What you need to do: Look through the material below and give the number of lines holding "computer", with no other words.

******************************

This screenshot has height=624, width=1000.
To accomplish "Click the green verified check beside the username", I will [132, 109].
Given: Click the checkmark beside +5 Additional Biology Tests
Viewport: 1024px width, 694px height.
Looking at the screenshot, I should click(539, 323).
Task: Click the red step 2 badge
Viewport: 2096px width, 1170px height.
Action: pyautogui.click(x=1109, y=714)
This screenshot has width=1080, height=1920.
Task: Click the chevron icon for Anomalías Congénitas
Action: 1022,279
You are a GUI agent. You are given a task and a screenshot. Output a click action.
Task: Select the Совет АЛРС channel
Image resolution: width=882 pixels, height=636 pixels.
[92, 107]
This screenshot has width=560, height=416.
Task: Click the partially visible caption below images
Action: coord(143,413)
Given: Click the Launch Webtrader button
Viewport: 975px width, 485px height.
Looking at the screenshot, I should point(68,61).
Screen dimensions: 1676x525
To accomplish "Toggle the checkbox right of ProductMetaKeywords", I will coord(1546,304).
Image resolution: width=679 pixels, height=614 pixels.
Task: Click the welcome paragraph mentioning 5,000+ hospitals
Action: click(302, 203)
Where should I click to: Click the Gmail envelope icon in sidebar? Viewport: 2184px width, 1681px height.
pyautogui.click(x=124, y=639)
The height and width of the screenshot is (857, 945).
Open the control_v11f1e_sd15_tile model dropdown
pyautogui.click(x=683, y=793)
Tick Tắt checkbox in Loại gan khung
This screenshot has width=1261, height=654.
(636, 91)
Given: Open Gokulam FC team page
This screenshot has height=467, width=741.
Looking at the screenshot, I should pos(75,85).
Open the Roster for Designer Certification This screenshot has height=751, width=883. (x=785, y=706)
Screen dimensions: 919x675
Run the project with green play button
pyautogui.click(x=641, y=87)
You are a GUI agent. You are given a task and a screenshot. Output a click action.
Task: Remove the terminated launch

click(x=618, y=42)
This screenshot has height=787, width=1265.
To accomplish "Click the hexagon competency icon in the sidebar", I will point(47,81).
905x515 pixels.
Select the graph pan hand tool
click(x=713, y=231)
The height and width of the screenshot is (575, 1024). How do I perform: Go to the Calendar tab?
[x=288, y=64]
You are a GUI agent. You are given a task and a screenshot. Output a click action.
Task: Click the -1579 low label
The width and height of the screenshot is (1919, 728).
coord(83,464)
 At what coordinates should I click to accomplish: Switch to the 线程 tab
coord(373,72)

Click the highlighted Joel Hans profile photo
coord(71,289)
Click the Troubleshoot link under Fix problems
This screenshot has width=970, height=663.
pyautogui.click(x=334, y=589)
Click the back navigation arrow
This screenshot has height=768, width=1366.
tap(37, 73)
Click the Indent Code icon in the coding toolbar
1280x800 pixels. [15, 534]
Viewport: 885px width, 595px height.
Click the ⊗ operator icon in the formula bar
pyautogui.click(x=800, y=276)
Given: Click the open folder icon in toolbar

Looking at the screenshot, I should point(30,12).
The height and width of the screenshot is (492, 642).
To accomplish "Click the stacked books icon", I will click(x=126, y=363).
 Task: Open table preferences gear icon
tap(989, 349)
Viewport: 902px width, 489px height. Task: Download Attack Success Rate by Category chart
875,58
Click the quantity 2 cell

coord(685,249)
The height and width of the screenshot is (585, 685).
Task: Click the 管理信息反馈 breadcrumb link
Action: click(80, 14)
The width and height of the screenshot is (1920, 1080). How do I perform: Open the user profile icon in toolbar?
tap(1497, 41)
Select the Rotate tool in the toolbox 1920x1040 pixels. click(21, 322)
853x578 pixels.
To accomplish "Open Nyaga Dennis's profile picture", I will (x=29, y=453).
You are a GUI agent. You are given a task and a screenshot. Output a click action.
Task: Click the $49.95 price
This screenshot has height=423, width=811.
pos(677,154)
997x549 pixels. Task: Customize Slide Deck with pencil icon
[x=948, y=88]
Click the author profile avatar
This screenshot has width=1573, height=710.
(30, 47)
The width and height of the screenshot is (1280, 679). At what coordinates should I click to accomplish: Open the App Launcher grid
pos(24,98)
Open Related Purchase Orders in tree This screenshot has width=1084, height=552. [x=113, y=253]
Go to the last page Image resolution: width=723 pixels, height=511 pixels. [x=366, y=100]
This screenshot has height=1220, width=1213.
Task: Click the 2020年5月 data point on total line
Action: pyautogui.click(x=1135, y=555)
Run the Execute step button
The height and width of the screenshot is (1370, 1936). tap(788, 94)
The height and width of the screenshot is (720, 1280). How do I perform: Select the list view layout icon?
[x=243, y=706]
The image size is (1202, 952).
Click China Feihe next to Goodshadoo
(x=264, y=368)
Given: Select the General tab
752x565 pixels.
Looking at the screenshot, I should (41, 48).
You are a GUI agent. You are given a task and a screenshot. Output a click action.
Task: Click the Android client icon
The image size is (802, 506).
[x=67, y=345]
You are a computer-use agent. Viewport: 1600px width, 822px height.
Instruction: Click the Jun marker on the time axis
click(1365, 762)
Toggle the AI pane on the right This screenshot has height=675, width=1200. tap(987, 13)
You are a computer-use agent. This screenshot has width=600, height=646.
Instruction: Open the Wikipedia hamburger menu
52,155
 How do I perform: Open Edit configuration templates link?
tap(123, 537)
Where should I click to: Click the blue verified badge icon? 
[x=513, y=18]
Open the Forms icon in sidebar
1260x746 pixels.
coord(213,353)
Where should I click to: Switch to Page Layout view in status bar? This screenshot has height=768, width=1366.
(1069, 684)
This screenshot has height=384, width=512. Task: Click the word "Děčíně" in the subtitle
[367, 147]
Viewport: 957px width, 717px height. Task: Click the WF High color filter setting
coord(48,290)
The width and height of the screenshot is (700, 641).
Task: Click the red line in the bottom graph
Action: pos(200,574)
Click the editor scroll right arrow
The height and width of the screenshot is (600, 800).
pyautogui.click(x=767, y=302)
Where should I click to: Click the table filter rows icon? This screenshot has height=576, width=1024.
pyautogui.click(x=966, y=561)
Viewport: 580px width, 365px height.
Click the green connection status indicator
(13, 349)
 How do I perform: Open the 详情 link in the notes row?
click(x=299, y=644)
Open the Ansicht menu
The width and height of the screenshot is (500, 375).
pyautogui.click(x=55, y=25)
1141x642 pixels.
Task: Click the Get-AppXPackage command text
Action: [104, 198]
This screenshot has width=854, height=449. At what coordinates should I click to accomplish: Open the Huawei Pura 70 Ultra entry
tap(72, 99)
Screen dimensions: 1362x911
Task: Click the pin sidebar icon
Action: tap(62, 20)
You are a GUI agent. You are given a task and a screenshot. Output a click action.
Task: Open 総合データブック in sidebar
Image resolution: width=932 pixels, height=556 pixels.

******************************

Solution: 2